The worst thing in my mind is to make these boxes and use them unchanged - this gives time for special interests to discover how to compromsie them with no opportunity for the holes to be found and sealed.
Haven't several studies shown that open source and security by obscurity are about equal. Open source beats SBO for fix time but in this case, you only need to fix the hole for polling day, so it's not a huge matter. In fact recently several exploits have been found and fixed after first being used by blackhats (Debian's recent compromise was a case I think). This would be disastrous for democracy as the people who just stole the election are now in power unlikely to look too hard for the security hole they used to get there.
I actually think that SBO could be better for voting machines than open source security. Many holes in MS software (for example) are found through repeated probing of interfaces looking for buffer overruns etc. This is only possible if you have unrestricted access to a copy of the software to play with. If you have no voting machine, you'll have to wait a few years between attempts to compromise it. So finding the holes will be difficult.
That said, I believe it should be open source because a paper trail makes software security a relative non-issue.
A paper trail is only useful if what is printed out is identical to the vote recorded electronically and if humans continue to manually count the paper copies (and the latter is precisely what the government is trying to save costs upon).
The paper trail is most useful when what is printed out _differs_ from what's recorded electronically. In fact it's whole raison d'etre is to catch this problem. When there's no difference, it simply only job is to reassure people that the system is working ok (also important).
As for manual counting, the proposed system (and any other system that puts computers in control) has massive staff overheads. Each of the 6,300 machines needs an operator and polling stations are open for 14 hours. The government will be training 15,000 people in the operation of these machines. The number of counting staff used to be about 2,300.
Also the machines need to be stored in a secure and controlled environment whereas ballot boxes were stored in any old cowshed. The budget for Waterford's storage for this year is 50,000. That means about 1 million per year just to store the things. Then there's transport - they're heavy. There's also batteries.

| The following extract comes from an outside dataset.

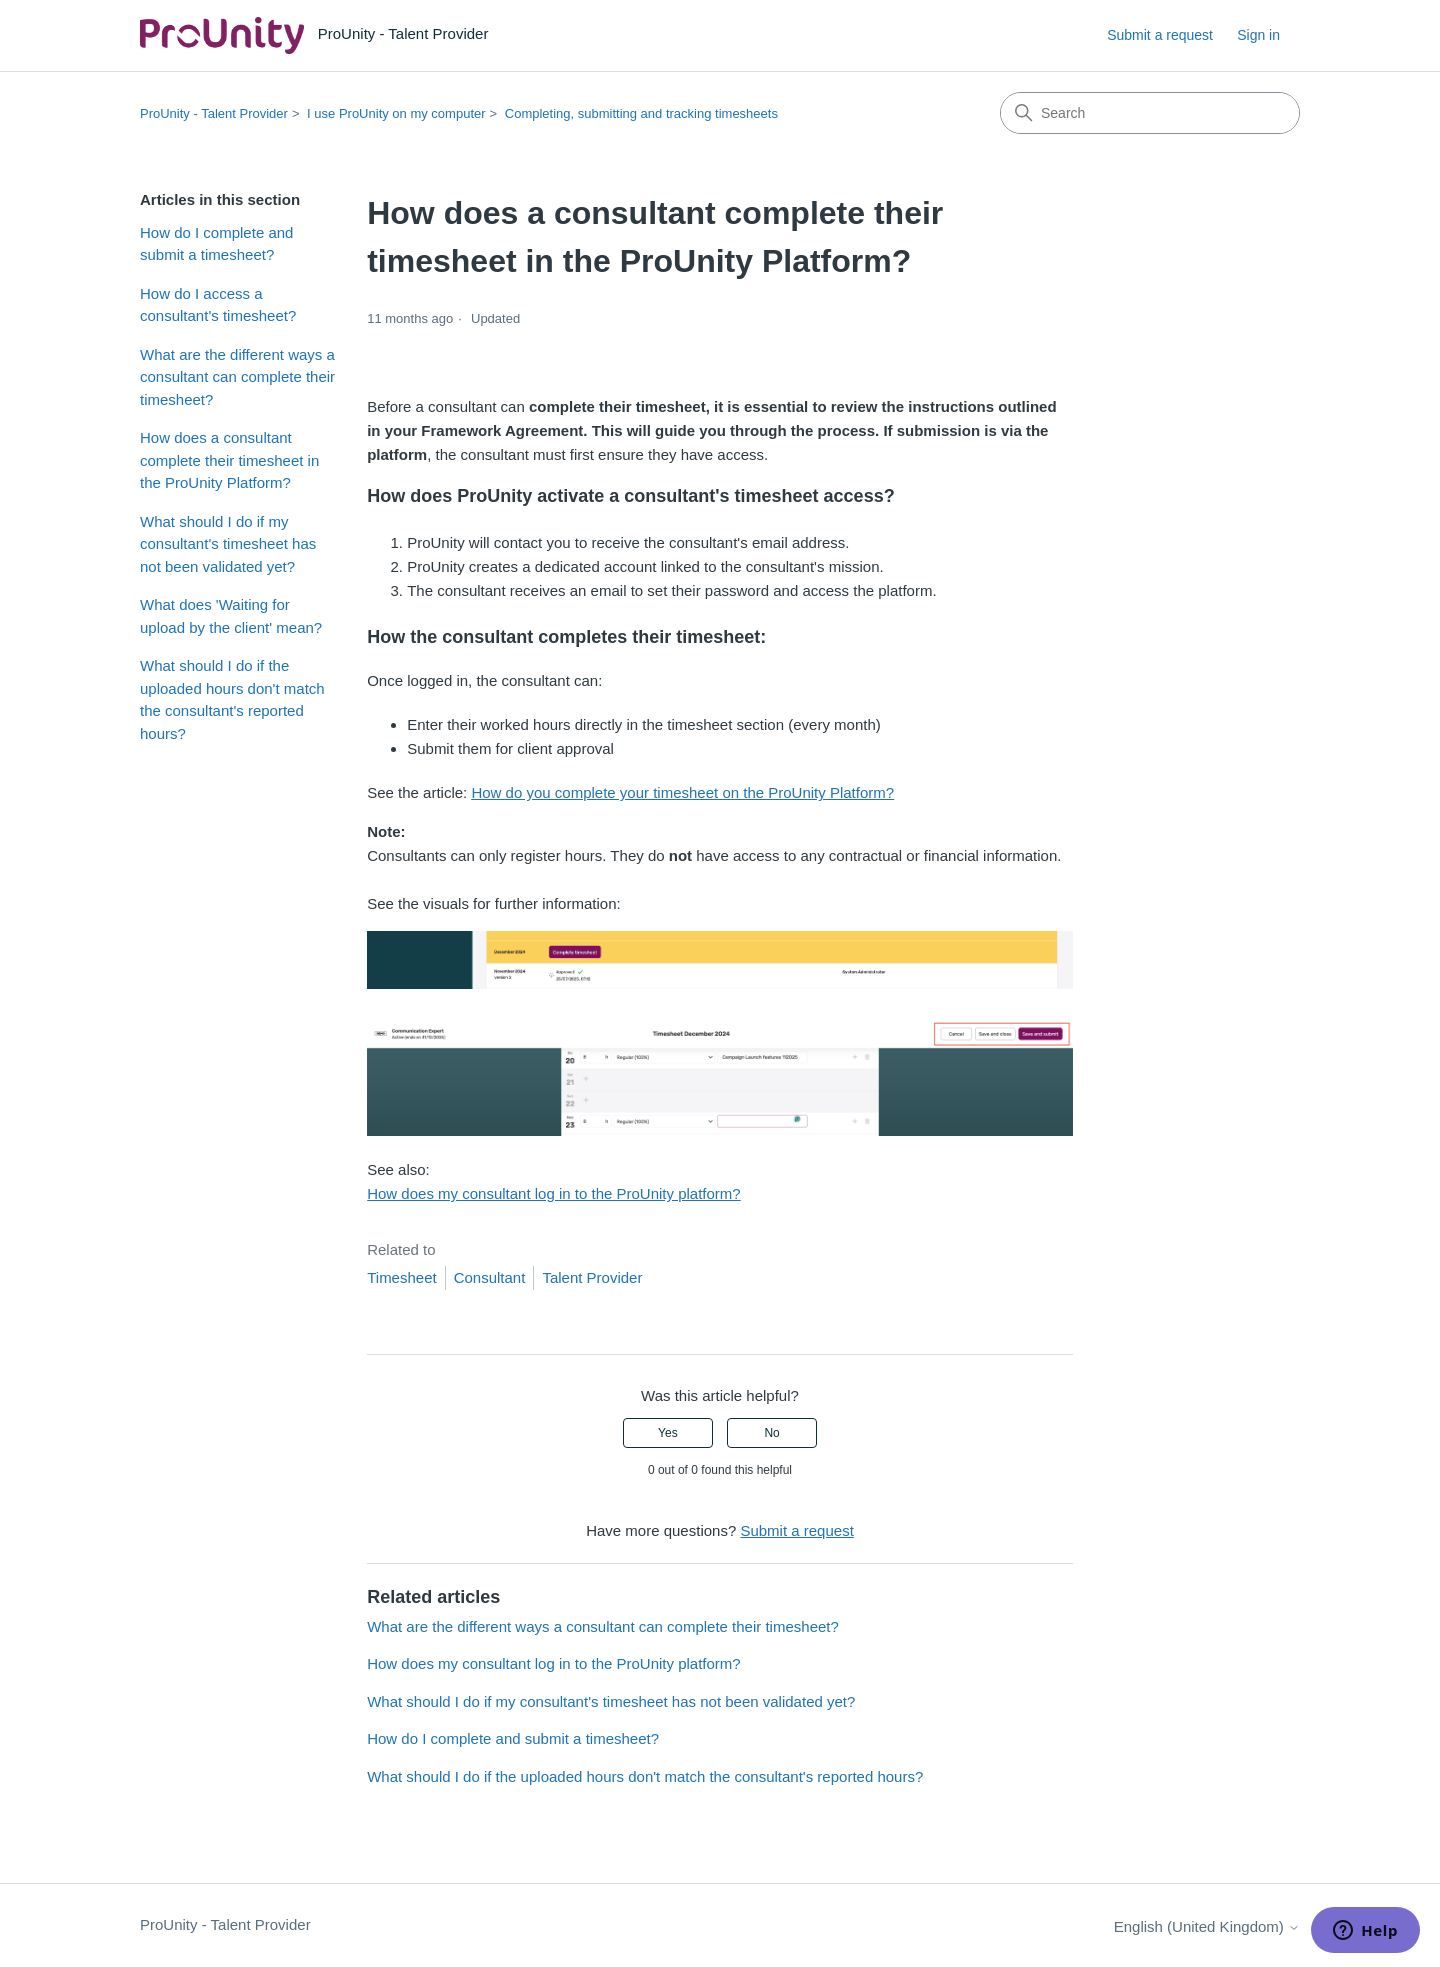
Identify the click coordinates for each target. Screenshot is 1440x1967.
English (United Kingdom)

The supposed big problem with the current system is accidental vote spoiling. For me, the best solution to that is computer assisted voting. The computers help a voter produce an unspoiled ballot paper. The computers can also help the counters to classify and count the papers. At no stage is a computer responsible or in control.
A system like this would be much cheaper to implement than the proposed one and it wouldn't need an army of operators to control and monitor all the machines - if the machine isn't controlling the recording of votes then there's nothing to gain from tampering with it.